A whole international consortium got together in 2022 and found something like 10% more human proteins!
Does that mean that you now have a FASTA you can reprocess your data with and get like 10% more IDs?
...not exactly...at least not yet....but it's super cool! Here is the preprint!
Wow. That's a lot of names, including some of the wettest blankets in all of proteomics - "false discovery"
this" "analytical metrics of precision"
that - "standard pipelines and data storage types" on an on. Names you may not recognize are even worse - they're RiboSeq people.... (I wrote up some stuff on what
Riboseq a few years ago here, if you're interested)
Please read the paragraph above in this voice, if you didn't already.
With the important stuff out of the way, what is all of this? Well, it puts into question how we build those nice protein level FASTA files everyone in mass spec based proteomics takes for granted today - until you don't have one.

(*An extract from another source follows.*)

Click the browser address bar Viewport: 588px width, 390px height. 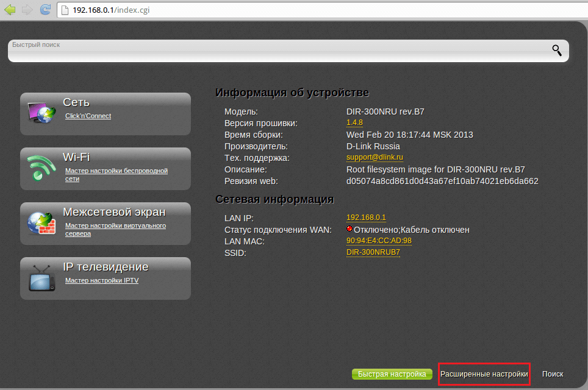tap(317, 10)
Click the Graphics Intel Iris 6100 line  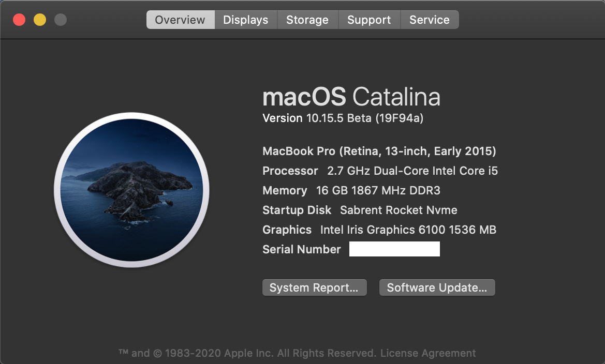tap(379, 230)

In a nutshell, they threw out some of the assumptions and looked at a few billion human MS/MS sequences on ProteomeXchange that are from tryptic datasets. Billion with a B. And they looked at a few hundred million MS/MS sequences from HLA immunopeptidomics experiments. Honestly, I was pretty surprised there was that much HLA data publicly available. Y'all have been busy! There wasn't very much (good) stuff out there when I un-retired from science in 2018.
Have you ever 6 frame translated your own genomic data in MaxQuant? There is a little tool for it. And it defaults to something like 50 amino acids. What if the genomics people have also been doing something like that all along? Would you care? What use is a 31 amino acid protein? At 110 Da each that's only 3,410 Da. Cut it with trypsin once or twice and it is probably too small to detect. And you won't get more than 1 peptide for it.
Here is where it gets cool, though. For about 4 years people have been confidently finding surface peptides (MHCs or HLAs or NeoAntigens, whatever you want to call them) on the cell surface that map to genetic information that isn't in our FASTAs. There was a flurry of this in 2020-2022. In the
study I know the best out of these Amol Prakash found over 700 that he was super confident about. And that was one of maybe 5 papers that dropped over this period of time where everyone was like ...ummm....WTF...?
And - get this - the RiboSeq nerds have been seeing the same thing. There are mRNA transcripts going to the ribosome - presumably to be ribosomed into chains of amino acids - and they come from regions of the DNA that are annotated as noncoding.
So these two groups worked on it for like 2 years and this is what they found - overlapping data supported by both MS based proteomics data in repositories and whatever stuff the RiboSeq thingamabobs produce.
And what did they find? I'm just going to take screenshots of the coolest stuff. I started this on my phone earlier today.
100 codons! Wait. That's 100 amino acids, right? That's not as small as my example above!
Then they remind us (me? you?) that there are long established rules about calling something a protein that were agreed upon by the Chromosome Centric Human Proteome Project (you're using the SpongeBob voice now, right?) And that there is validation and other stuff. BUT - this is all still really cool.
If you find a section of the DNA turned into mRNA and hanging out inside of ribosome AND you find (probably a gross looking, immunopeptides or no fun) MS1 and MS2 fragmentation spectra showing that same sequence occupying one of the HLA things you pulled down - that's probably around somewhere doing stuff, right? AND what if you're being all nosy and looking in other people's proteomics data AND you see those peptides there?
Evolution is pretty stingy. It doesn't generally go out of it's way to make new mRNA and then put it in the thing that translates it and then leave it floating around for some nerds to detect, right? Accidents happen where there isn't sufficient evolutionary pressure to lead to the removal of things, but they are the exception rather than the rule.
Super exciting stuff, right?
Man, while I was looking for the preprint on my PC and this was half written, I found a much better breakdown of the study and results in the form of a Tweetorial.
You can check it out here.
Did I forget to make fun of the fact they used the Trans Proteomic Pipeline thing? That is what they processed the data with. And the fun people at the Broad probably sequenced the peptides by hand with a ruler.
I'll leave you with one last screenshot from this super cool likely text book altering study.
(BTW, they're calling these cool things they found "ncORFs". They leave a lot of questions open to the community for how these should be categorized and dealt with, etc., but you'll have to go to the paper for those.
If you are new here I should probably clarify that me taking the time to poke fun at a study wherever I can is the highest form of compliment I generally can come up with. This study may contribute to answering so many riddles like -what are these other spectra? Why is our coverage of the immunopeptidome so abysmal? It also shows why we can't just target the proteome for every study - What percentage of the proteome do we even understand now?!? If these data were all from targeted experiments, we'd never know that the genome/proteome may be 10% larger than we thought. What other stuff is hiding?
I can't recommend this (51 pages???? WTaF?) enough.